第22話

「まさか、ゆづが俺のことをそんな風に思ってたなんて知らなかったから……ごめん。いっぱい傷付けた」



「……」



そんな風に謝らないで欲しい。



「もうこれ以上、ゆづの傷付いた顔は見たくないから……」



そんな風に言われたら……ナオくんを好きな気持ちが、ますます諦め切れなくなる。



「だからもう、俺には関わるな」



そして、そんなたったの一言が、また私の胸を深くえぐる。



「俺はゆづが思ってる程、いいヤツなんかじゃない」



「そ、んなこと……」



「俺みたいな最低な男じゃなくて、ちゃんとゆづだけを大切にしてくれるヤツと一緒になれ」



結局は、ナオくんにとっての大切な女の子は舞ちゃんだけなんだ。



そんなのとっくに分かっていたけれど、



「そんなこと、ナオくんにわざわざ言われたくない!」



私にとって誰が大切なのかを決めるのは、私なのに。



「……もういい!」



「おい……?」



私はナオくんの声を無視して、昨日まで着ていた自分の私服を乱暴に掴むと、また寝室に引っ込んだ。

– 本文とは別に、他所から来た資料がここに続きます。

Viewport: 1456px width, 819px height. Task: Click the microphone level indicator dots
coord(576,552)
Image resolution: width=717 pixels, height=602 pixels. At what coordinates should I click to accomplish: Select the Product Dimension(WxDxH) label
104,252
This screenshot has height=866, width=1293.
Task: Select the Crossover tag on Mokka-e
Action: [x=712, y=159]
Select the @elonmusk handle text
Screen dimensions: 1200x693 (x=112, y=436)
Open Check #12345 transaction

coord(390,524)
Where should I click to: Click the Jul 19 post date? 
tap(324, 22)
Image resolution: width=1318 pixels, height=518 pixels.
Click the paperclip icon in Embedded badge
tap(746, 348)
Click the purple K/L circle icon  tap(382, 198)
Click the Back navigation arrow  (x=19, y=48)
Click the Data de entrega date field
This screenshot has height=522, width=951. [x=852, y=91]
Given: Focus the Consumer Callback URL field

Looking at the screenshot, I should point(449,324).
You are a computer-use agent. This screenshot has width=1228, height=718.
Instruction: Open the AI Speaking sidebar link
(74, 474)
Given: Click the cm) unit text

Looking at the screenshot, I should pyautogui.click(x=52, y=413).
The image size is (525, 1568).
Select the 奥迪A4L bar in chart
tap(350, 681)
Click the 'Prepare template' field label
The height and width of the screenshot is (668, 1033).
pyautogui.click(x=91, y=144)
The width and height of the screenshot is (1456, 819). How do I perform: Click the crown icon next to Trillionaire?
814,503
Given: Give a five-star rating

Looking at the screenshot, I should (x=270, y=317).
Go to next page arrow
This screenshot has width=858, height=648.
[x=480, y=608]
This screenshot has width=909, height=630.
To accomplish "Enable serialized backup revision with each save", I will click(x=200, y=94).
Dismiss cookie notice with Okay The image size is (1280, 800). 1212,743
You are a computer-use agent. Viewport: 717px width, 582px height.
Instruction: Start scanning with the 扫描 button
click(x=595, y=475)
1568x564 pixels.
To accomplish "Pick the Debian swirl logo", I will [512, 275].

そこで自分の私服に着替えて、脱いだスウェットは丁寧に畳んでベッドの上に置く。



寝室の扉を勢いよく開けて、リビングのソファーの横に置いていた自分の鞄をひっ掴むと、



「お世話になりました。どうもありがとう」



とりあえずお礼だけは告げて、ナオくんの部屋を飛び出した。



「ゆづ!?」



玄関近くまでナオくんの焦ったような声は聞こえたけど……



彼は結局、私を追いかけては来なかった。